▶ [Saved entries]:
+--

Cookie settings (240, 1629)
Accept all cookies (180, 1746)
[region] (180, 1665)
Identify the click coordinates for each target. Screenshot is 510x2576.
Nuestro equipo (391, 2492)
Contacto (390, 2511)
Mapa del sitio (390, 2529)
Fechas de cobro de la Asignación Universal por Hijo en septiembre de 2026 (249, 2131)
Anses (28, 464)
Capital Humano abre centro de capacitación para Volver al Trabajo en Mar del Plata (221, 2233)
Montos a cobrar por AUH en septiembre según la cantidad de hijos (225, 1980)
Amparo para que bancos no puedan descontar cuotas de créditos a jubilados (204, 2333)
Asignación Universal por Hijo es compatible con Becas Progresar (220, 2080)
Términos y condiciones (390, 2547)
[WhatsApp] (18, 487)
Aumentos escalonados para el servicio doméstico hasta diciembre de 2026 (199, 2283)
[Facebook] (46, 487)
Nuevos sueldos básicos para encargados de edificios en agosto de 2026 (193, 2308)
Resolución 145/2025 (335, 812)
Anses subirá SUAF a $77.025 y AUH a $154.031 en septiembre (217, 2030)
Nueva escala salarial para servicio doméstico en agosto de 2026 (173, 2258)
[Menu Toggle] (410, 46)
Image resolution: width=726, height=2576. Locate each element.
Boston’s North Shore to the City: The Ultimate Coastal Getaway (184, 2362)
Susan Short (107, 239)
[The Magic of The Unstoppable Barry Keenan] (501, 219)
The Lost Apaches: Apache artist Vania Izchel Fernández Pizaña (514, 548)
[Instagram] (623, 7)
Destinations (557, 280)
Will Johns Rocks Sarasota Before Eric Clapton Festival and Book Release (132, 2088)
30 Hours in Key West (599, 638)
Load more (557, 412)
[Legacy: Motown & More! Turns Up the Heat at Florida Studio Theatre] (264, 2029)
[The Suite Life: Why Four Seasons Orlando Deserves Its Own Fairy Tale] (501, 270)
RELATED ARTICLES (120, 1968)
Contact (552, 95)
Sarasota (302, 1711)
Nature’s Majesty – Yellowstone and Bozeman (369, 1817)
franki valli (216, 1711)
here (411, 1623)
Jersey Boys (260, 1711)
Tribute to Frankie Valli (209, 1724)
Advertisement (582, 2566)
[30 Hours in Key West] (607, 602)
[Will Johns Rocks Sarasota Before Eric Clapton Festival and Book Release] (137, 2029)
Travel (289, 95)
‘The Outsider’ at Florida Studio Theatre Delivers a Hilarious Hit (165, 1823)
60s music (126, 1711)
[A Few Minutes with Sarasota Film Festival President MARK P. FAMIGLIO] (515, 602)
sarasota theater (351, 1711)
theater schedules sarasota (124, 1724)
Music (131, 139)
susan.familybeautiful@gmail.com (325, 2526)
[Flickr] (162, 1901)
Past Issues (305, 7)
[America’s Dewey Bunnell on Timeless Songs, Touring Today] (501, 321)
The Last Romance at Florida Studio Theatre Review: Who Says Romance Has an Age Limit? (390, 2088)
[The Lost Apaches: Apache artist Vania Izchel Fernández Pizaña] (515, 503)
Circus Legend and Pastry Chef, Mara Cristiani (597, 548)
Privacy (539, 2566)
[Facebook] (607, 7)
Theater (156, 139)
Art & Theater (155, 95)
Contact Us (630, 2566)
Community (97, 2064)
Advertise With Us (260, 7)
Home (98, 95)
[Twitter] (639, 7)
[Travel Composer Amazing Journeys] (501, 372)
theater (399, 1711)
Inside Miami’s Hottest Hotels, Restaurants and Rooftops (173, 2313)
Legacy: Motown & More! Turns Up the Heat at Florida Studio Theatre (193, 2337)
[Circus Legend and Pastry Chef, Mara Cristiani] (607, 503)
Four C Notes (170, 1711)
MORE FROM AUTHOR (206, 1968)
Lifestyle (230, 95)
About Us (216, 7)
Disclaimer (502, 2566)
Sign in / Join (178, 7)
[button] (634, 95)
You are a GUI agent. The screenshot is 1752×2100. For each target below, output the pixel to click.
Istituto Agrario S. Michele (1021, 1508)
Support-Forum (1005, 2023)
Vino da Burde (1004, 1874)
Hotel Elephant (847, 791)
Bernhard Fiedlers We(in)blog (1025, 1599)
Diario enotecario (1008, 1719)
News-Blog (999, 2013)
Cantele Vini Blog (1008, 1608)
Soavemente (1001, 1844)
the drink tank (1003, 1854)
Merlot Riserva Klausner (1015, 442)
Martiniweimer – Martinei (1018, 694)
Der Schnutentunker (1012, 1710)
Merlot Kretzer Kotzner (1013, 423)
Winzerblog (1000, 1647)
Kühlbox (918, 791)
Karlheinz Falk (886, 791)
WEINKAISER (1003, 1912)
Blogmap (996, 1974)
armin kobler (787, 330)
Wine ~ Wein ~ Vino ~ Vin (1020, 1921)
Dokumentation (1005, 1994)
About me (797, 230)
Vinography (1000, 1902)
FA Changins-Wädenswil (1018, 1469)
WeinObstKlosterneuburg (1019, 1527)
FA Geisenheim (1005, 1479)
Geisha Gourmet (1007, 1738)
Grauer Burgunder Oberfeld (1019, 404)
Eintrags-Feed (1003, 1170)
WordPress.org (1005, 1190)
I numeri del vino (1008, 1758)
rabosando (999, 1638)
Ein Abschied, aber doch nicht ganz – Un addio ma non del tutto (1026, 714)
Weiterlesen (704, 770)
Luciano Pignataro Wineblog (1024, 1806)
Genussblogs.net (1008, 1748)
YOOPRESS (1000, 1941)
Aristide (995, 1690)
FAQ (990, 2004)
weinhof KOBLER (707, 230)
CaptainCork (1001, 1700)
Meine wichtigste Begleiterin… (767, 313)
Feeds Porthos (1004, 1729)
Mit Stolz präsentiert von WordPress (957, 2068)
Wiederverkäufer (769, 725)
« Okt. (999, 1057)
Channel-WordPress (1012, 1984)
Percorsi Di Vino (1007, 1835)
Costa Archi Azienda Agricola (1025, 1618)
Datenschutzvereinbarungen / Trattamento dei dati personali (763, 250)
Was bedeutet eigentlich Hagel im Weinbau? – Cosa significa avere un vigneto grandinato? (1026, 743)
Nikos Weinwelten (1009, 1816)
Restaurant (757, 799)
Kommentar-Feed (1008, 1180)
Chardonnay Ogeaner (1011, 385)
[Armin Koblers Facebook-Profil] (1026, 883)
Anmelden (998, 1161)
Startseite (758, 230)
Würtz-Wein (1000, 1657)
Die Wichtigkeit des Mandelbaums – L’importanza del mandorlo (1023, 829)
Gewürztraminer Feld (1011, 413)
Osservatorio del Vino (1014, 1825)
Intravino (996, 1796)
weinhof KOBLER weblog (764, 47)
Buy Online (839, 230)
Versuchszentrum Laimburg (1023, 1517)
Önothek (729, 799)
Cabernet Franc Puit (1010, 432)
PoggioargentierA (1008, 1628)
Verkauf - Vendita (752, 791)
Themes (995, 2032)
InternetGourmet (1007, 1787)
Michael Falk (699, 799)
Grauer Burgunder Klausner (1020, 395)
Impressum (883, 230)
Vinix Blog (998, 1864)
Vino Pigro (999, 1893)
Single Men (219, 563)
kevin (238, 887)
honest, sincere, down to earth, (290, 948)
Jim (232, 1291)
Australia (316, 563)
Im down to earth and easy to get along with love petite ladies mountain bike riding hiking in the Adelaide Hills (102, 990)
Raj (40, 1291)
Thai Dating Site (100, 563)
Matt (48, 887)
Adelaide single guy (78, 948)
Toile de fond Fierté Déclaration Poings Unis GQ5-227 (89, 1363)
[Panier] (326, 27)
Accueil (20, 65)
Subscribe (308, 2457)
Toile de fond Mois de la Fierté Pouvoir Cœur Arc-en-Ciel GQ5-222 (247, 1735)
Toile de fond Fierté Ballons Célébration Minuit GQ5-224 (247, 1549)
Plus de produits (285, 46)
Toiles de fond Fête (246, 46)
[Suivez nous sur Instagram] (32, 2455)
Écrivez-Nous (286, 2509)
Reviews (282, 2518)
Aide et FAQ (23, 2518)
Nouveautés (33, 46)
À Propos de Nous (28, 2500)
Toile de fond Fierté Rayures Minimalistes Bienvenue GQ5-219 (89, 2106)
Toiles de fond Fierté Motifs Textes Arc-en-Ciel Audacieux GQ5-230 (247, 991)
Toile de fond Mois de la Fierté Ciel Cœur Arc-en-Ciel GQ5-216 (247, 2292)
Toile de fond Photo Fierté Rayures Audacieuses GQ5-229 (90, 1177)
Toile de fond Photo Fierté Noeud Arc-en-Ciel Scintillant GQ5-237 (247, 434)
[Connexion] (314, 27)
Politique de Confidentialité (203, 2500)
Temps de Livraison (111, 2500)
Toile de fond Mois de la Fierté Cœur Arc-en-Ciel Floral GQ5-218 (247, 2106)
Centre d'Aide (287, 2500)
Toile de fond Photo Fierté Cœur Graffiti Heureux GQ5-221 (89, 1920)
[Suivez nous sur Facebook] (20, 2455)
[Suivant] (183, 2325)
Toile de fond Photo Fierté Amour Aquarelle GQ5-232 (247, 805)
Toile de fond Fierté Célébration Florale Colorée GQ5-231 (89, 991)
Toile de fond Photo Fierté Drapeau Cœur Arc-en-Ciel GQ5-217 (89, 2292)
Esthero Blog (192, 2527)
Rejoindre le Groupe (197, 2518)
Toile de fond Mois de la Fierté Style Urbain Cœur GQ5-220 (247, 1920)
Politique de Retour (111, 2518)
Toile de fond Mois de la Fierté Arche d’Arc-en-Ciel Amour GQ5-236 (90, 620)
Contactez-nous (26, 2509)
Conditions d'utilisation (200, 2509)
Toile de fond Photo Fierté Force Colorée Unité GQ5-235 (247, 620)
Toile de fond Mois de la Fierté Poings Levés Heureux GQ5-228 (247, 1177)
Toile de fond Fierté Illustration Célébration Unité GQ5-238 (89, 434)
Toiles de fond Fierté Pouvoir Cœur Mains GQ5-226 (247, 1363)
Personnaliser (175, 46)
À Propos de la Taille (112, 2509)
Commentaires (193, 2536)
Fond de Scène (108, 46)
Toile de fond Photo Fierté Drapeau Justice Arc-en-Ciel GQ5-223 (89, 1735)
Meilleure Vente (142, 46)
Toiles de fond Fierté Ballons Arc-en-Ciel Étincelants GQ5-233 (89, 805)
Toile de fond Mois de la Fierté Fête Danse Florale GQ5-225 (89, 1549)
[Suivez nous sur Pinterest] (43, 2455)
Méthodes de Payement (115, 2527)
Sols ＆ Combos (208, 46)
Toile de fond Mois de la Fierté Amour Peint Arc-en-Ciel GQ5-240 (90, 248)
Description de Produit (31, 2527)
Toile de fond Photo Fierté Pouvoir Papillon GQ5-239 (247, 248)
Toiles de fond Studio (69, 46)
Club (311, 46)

+--

▶ [BRIEF]: Scan the data for the word "Drapeau" and copy every line where it shows up.

▶ [TASK RESULT]:
Toile de fond Photo Fierté Drapeau Cœur Arc-en-Ciel GQ5-217 (89, 2292)
Toile de fond Photo Fierté Drapeau Justice Arc-en-Ciel GQ5-223 (89, 1735)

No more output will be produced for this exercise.